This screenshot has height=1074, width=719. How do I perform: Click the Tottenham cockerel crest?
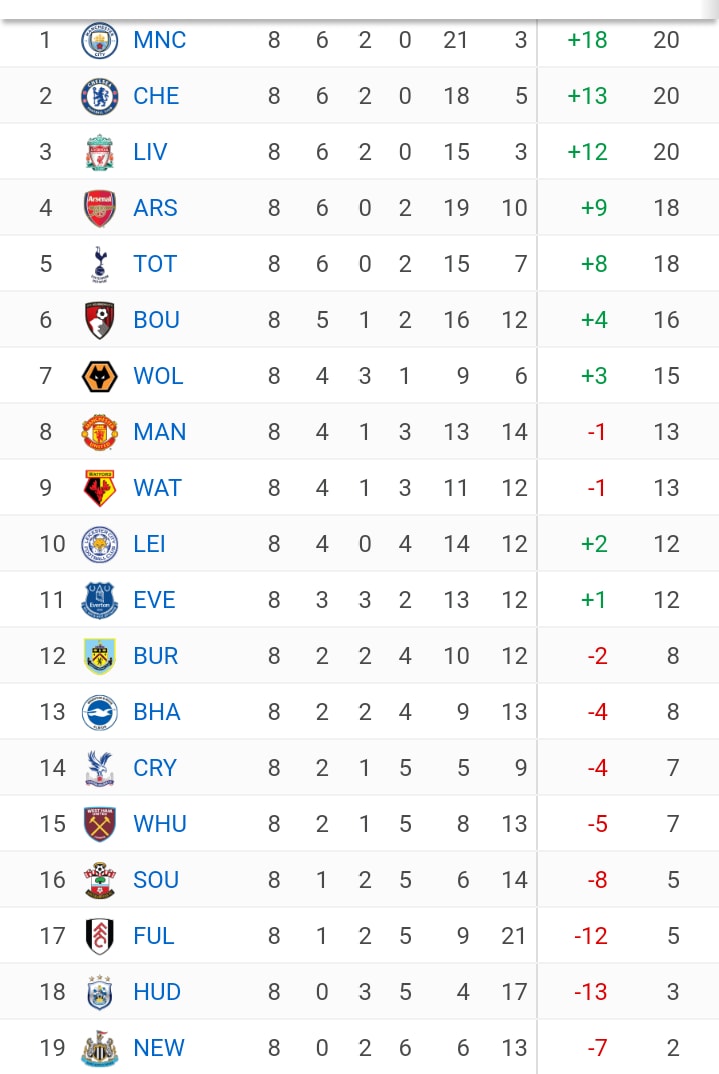point(100,264)
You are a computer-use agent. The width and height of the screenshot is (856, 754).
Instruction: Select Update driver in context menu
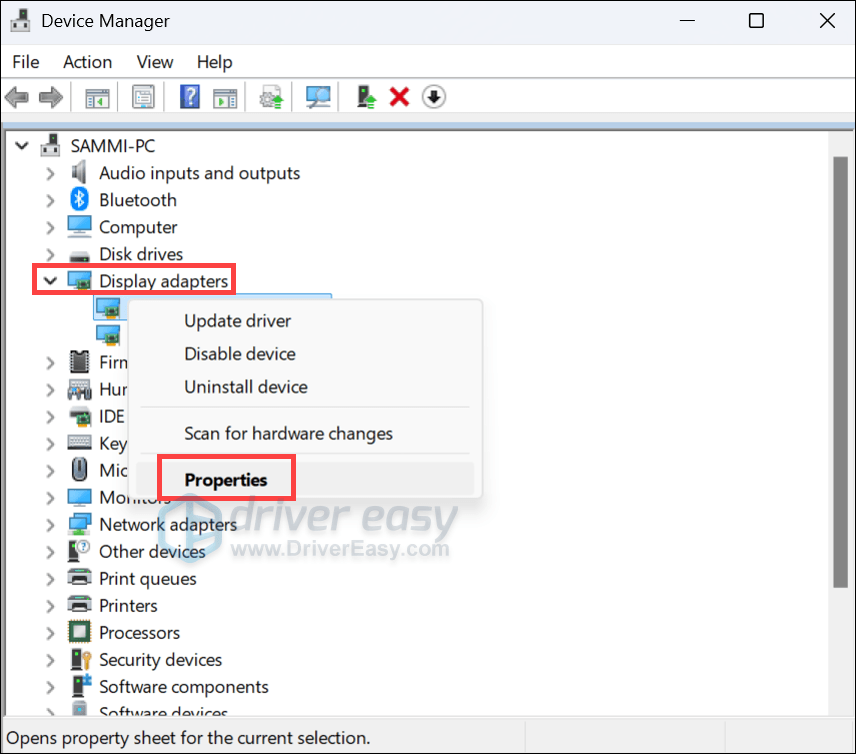click(237, 321)
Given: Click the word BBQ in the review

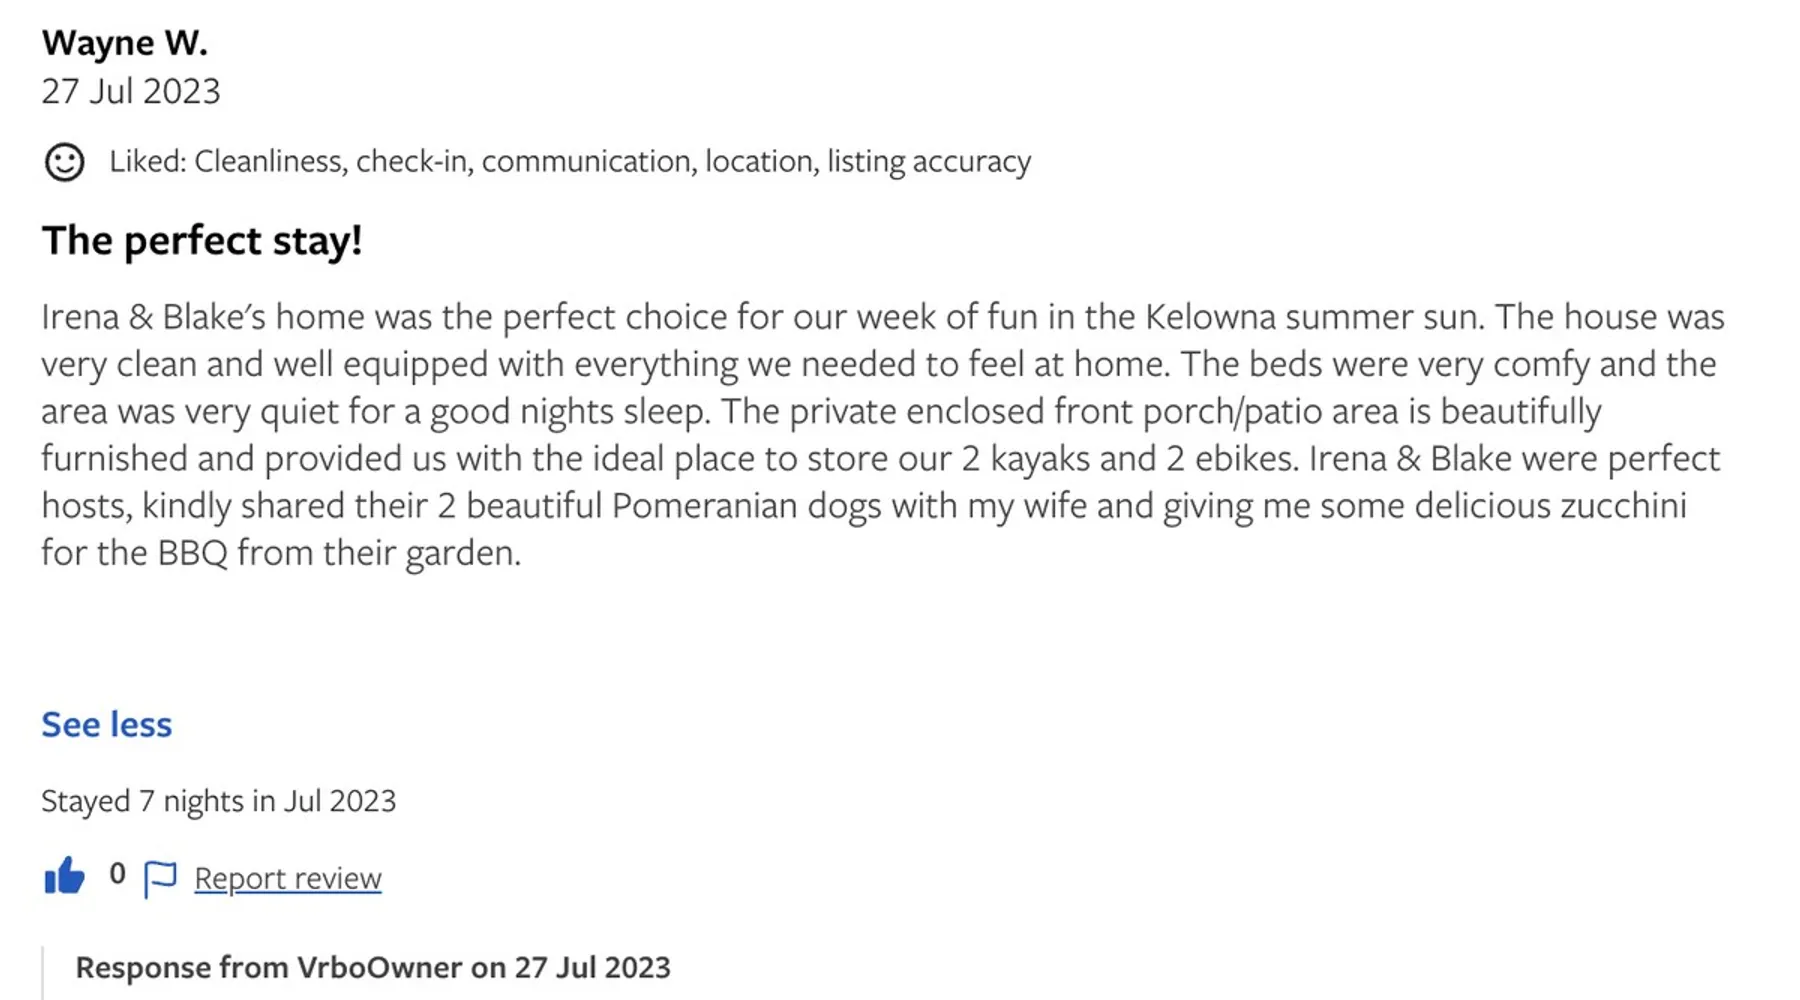Looking at the screenshot, I should (192, 553).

Task description
Pictures are to be omitted. Print exactly the lines from the line containing "You are a computer-use" through the final line of the material above, both included.

Output
You are a computer-use agent. The width and height of the screenshot is (856, 754).
Instruction: Select Update driver in context menu
click(237, 321)
Given: Click the word BBQ in the review

Looking at the screenshot, I should (192, 553).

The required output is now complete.